We address the problem of maritime traffic management in busy waterways to increase the safety of navigation by reducing congestion. We model maritime traffic as a large multiagent systems with individual vessels as agents, and the port authority as the regulatory agent. We develop a maritime traffic simulator based on historical traffic data that incorporates realistic domain constraints such as uncertain and asynchronous movement of vessels. We also develop a traffic coordination approach that provides speed recommendation to vessels in different zones. We exploit the nature of collective interactions among agents to develop a scalable policy gradient approach that can scale up to real world problems. Empirical results on synthetic and real world problems show that our approach can significantly reduce congestion while keeping the traffic throughput high.
Graph Based Optimization For Multiagent Cooperation [AAMAS-19, AAMAS-2017 ]
We address the problem of solving math programs defined over a graph where nodes represent agents and edges represent interaction among agents. The objective and constraint functions of this program model the task agent team must perform and the domain constraints. In this multiagent setting, no single agent observes the complete objective and all the constraints of the program. Thus, we develop a distributed message-passing approach to solve this optimization problem. We focus on the class of graph structured linear and quadratic programs (LPs/QPs) which can model important multiagent coordination frameworks such as distributed constraint optimization (DCOP). For DCOPs, our framework models functional constraints among agents (e.g. resource, network flow constraints) in a much more tractable fashion than previous approaches. Our iterative approach has several desirable properties—it is guaranteed to find the optimal solution for LPs, converges for general cyclic graphs, and is memory efficient making it suitable for resource limited agents, and has anytime property. Empirically, our approach provides solid empirical results on several standard benchmark problems when compared against previous approaches.
Robust Decision Making For Stochastic Network Design [AAAI-16]
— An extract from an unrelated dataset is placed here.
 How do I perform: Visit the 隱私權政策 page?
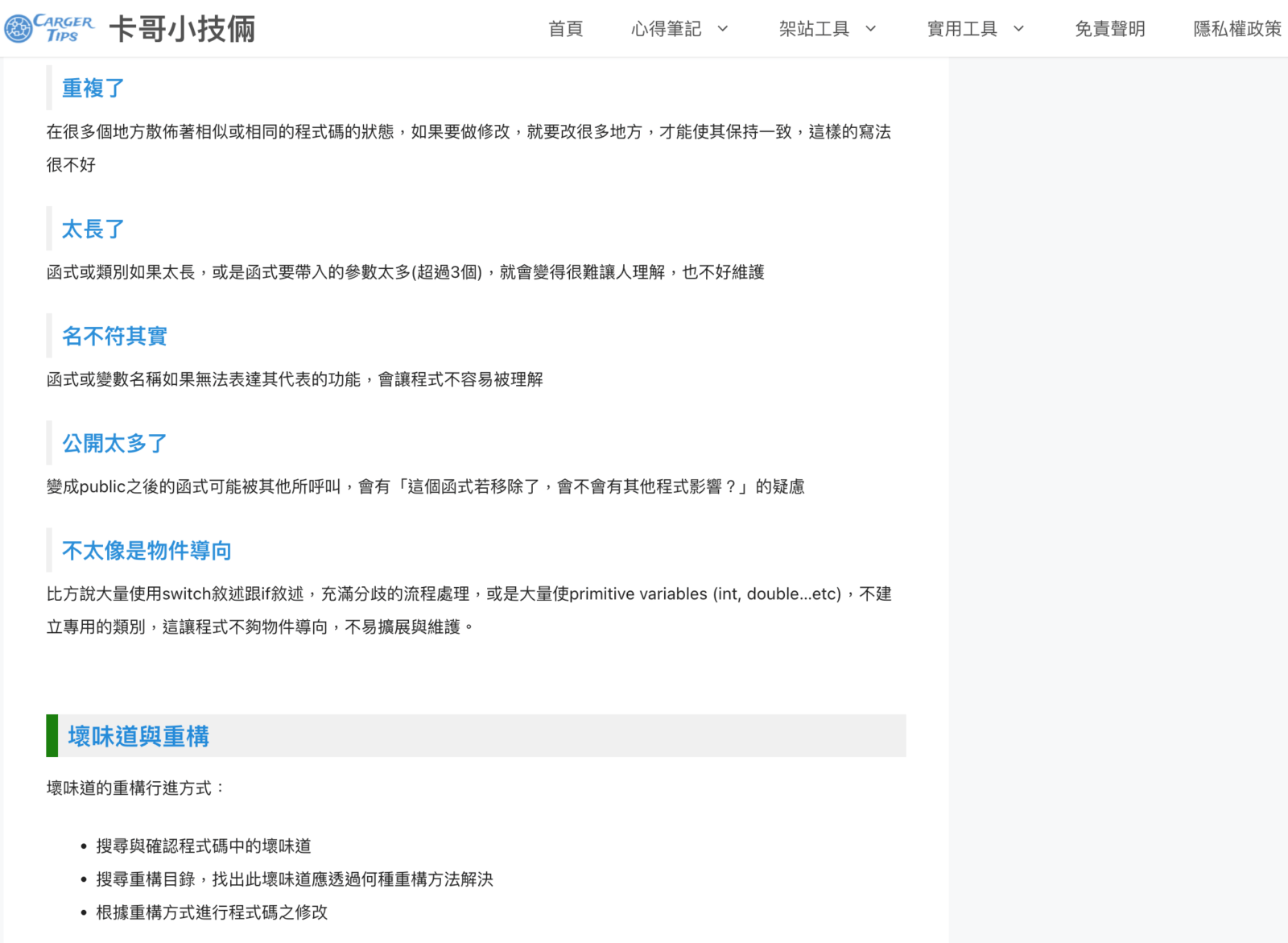(1237, 29)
We address the problem of robust decision making for stochastic network design. Our work is motivated by spatial conservation planning where the goal is to take management decisions within a fixed budget to maximize the expected spread of a population of species over a network of land parcels. Most previous work for this problem assumes that accurate estimates of different network parameters (edge activation probabilities, habitat suitability scores) are available, which is an unrealistic assumption. To address this shortcoming, we assume that network parameters are only partially known, specified via interval bounds. We then develop a decision making approach that computes the solution with minimax regret. We provide new theoretical results regarding the structure of the minmax regret solution which help develop a computationally efficient approach. Empirically, we show that previous approaches that work on point estimates of network parameters result in high regret on several standard benchmarks, while our approach provides significantly more robust solutions.